5月19日
■1990年■日本ダービー〜アイネスフウジン&中野栄治〜

◇1990年の主なニュース

  ・東西ドイツ統一
  ・大阪で花博が開かれる
  ・礼宮さま・紀子さまご結婚
  ・イラクのクウェート侵攻

◇1990年のスポーツ

  ・ルーキー野茂投手が新人最多奪三振記録を更新。
最多勝・最優秀防御率・最多奪三振・最高勝率の主要4冠を独占
  ・日本シリーズで、巨人が西武に屈辱の4連敗。
  ・この年生まれのアスリートはフィギュアの浅田真央


 まだバブルがはじける直前の1990年。
 日本の中央競馬は87年の武豊デビュー、88年に登場したオグリキャップの人気が
 追い風となり、空前のブームを迎えていた。
 5月27日、日本ダービーの当日、東京競馬場に詰め掛けた観衆は19万人超。
 レースは、22才の横山典弘が騎乗するメジロライアンが一番人気。
 21歳の武豊騎乗、皐月賞馬・ハクタイセイが二番人気。
 皐月賞2着のアイネスフウジンが三番人気だった。
 若い女性ファンを獲得していた横山典や武豊に対して、アイネスフウジンの
 中野栄治は36歳の中堅騎手。
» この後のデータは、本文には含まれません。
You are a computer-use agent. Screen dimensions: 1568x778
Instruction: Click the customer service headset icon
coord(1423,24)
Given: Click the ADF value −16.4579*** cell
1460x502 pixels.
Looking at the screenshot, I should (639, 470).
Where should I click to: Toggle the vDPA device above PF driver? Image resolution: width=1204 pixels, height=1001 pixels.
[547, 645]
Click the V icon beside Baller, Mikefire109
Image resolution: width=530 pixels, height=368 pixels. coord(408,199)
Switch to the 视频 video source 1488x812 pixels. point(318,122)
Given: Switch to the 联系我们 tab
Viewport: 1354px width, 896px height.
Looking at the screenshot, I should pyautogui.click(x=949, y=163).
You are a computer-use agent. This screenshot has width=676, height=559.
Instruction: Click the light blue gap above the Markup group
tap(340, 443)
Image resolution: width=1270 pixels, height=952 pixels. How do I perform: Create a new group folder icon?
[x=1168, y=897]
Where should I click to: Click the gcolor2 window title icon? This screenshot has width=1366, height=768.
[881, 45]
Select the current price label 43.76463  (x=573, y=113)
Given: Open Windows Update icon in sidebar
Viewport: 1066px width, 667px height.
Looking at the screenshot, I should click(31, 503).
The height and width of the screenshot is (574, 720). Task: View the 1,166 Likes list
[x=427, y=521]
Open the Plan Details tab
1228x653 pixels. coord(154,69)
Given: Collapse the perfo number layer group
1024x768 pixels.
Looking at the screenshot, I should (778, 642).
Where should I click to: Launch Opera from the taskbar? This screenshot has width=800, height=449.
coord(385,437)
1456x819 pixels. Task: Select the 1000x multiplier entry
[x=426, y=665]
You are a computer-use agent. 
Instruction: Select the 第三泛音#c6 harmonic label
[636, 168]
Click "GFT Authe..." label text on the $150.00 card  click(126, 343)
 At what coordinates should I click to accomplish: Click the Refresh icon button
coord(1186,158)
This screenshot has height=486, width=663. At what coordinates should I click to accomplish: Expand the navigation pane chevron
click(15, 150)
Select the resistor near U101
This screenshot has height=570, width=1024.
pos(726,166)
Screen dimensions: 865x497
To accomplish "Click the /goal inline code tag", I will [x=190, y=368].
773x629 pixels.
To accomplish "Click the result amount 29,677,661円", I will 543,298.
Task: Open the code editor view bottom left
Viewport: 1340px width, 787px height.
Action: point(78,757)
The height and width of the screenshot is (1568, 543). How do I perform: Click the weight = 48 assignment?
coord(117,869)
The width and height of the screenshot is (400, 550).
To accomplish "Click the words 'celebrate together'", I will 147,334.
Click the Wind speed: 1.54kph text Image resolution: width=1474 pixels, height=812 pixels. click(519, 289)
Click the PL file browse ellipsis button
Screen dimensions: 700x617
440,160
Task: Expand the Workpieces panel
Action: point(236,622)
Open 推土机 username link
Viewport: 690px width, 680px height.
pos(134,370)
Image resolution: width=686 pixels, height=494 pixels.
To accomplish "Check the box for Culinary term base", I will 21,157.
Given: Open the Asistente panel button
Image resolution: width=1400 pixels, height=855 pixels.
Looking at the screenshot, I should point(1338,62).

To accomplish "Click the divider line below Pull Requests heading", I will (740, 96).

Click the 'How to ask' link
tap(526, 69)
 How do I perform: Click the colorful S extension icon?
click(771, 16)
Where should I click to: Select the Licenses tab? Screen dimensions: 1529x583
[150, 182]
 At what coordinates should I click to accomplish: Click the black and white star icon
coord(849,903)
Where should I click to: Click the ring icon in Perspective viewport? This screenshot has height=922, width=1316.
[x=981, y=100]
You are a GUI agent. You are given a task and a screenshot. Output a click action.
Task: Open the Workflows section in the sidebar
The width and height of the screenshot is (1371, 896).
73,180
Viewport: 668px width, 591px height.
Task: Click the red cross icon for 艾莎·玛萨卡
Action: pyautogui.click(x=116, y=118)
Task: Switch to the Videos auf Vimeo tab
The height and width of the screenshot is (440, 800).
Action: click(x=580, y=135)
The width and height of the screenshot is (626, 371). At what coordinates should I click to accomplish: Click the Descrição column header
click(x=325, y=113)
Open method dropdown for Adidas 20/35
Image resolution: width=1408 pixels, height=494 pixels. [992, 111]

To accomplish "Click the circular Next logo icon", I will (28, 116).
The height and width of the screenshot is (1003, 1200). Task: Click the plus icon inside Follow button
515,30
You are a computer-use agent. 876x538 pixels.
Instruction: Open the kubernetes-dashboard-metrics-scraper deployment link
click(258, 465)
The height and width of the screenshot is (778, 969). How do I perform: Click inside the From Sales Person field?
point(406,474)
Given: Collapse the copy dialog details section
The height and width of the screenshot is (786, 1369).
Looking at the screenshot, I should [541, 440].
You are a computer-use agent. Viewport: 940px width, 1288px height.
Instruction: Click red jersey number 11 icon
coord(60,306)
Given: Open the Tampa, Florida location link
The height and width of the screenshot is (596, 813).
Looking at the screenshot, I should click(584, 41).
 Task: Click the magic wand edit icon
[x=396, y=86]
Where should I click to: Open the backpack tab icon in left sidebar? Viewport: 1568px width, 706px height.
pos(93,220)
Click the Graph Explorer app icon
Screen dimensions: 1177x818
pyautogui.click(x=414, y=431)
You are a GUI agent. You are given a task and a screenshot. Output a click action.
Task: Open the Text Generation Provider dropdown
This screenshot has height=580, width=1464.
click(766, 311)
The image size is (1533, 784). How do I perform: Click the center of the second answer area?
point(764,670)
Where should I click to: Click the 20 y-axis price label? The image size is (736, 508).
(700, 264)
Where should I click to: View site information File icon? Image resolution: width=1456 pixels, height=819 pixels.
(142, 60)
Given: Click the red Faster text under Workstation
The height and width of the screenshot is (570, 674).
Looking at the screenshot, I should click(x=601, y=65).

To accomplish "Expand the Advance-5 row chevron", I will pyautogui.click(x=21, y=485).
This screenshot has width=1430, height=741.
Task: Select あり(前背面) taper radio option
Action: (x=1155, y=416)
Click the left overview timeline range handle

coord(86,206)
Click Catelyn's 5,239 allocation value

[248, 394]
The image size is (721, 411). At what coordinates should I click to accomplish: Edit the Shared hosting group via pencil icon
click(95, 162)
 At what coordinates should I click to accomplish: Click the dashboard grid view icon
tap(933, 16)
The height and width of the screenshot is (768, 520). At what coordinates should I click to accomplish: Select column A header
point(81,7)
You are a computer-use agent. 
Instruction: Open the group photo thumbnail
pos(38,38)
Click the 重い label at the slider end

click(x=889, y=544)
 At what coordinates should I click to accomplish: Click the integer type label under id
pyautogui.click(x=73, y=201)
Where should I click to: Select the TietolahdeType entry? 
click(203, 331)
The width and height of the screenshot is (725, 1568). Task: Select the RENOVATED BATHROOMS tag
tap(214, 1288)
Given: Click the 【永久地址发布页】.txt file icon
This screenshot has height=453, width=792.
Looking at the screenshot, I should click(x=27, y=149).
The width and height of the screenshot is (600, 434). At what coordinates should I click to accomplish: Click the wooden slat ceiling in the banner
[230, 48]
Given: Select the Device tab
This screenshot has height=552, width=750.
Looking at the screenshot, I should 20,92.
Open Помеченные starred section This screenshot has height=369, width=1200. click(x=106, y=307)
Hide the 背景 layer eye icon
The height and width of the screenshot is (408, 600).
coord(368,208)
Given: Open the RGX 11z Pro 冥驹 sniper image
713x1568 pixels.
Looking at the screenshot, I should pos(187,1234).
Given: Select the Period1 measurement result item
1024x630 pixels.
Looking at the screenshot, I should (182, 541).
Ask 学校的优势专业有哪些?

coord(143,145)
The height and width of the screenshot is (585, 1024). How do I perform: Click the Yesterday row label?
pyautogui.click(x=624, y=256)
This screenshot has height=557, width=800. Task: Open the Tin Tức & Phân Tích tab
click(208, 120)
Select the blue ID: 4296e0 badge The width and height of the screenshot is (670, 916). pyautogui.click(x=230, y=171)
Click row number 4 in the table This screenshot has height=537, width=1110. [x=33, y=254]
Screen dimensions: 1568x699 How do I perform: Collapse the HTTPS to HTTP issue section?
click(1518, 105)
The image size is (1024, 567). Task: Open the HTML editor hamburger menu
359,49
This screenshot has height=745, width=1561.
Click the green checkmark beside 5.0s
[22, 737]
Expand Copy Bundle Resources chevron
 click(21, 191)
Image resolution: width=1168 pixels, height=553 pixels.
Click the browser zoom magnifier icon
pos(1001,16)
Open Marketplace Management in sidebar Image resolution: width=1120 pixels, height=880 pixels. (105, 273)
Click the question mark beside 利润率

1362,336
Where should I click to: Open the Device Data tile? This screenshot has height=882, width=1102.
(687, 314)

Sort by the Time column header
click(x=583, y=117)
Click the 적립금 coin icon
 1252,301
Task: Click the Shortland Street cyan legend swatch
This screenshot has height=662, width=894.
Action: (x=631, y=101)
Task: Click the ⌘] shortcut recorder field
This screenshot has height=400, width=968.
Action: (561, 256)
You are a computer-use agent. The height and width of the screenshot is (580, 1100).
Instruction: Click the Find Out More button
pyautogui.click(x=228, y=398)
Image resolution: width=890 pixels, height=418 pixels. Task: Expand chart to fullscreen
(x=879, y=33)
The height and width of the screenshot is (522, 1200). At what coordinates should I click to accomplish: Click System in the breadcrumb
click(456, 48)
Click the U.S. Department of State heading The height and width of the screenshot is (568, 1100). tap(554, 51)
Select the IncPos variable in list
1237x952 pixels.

騎手としては脂が乗り切る年齢だが、
 中野は体重管理の失敗や交通事故などで騎乗馬に恵まれず、
 大きなレースに勝てないことはもちろん、このまま成績が上がらなければ
 引退も考えなければいけない境遇であった。
 しかし、レースは逃げたアイネスフウジンがそのまま押し切って、
 2分25秒3の当時のダービーレコードで優勝。
 19万人の観衆はアイネスフウジンのウイニングランを待った。
 ところが、アイネスフウジンは向こう正面からなかなか戻ってこない。
 そこでどこからともなく巻き起こったのが、「ナカノ、ナカノ」のコールである。
 
 二宮は夏の新潟競馬を取材した際、中野栄治といっしょに飲む機会があった。
 騎手の中でも酒豪で知られる中野の飲みっぷりは豪快だった。
 行きつけの料亭に芸者を呼んでパーッと飲んでは、芸者さんに花代を渡して、
 「さあ、次に行こう」と5分くらいで席を立つ。
 4週間の短い新潟開催。飲みにいける日も限られているので、
 行きつけの店に全部顔を出そうということだったのだろう。
 5分飲んでは花代を渡して、次の店というお金の払い方も粋だった。
 それでいて、次の早朝には合羽を着て、騎乗馬に調教をつけている。

 それでも競馬ブームに乗り遅れた、峠の過ぎたオヤジ騎手。
 アイネスフウジンのダービーは、最後の大きなチャンスだった。
 中野には子供が4人いた。子供たちは友達から「パパはお仕事何やってるの?」と
 聞かれても、胸を張って「競馬の騎手」だとは言えない。
 ブーム以前からの競馬ファンしか中野栄治の名前を知らなかった。

 その中野が19万人の「ナカノ」コールに包まれて、ウイニングランで
 メインスタンド前に帰ってきた。
 中野の妻は子供たちを連れて、ゴール付近に向かって走った。
 「これがあなたたちのパパなのよ」。

 まだ二十歳の中野は、かつて妻にこんなプロポーズをした。
 「ダービー獲ったら結婚しよう」
 以来、16年の月日が経っていた。
 ついにダービージョッキーとなった夫に妻は言った。
 「私たち、やっと結婚できたね」

 そんなドラマを知ってか知らずか、競馬史上初めて、いやスポーツ界でも
 空前絶後の19万人の「ナカノ」コール。
 オグリキャップが奇跡のラストラン。中山に「オグリ」コールがこだましたのが
 この年の有馬記念だったが、その前に、「ナカノ」コールがあった。
 1990年は競馬人気の頂点だった。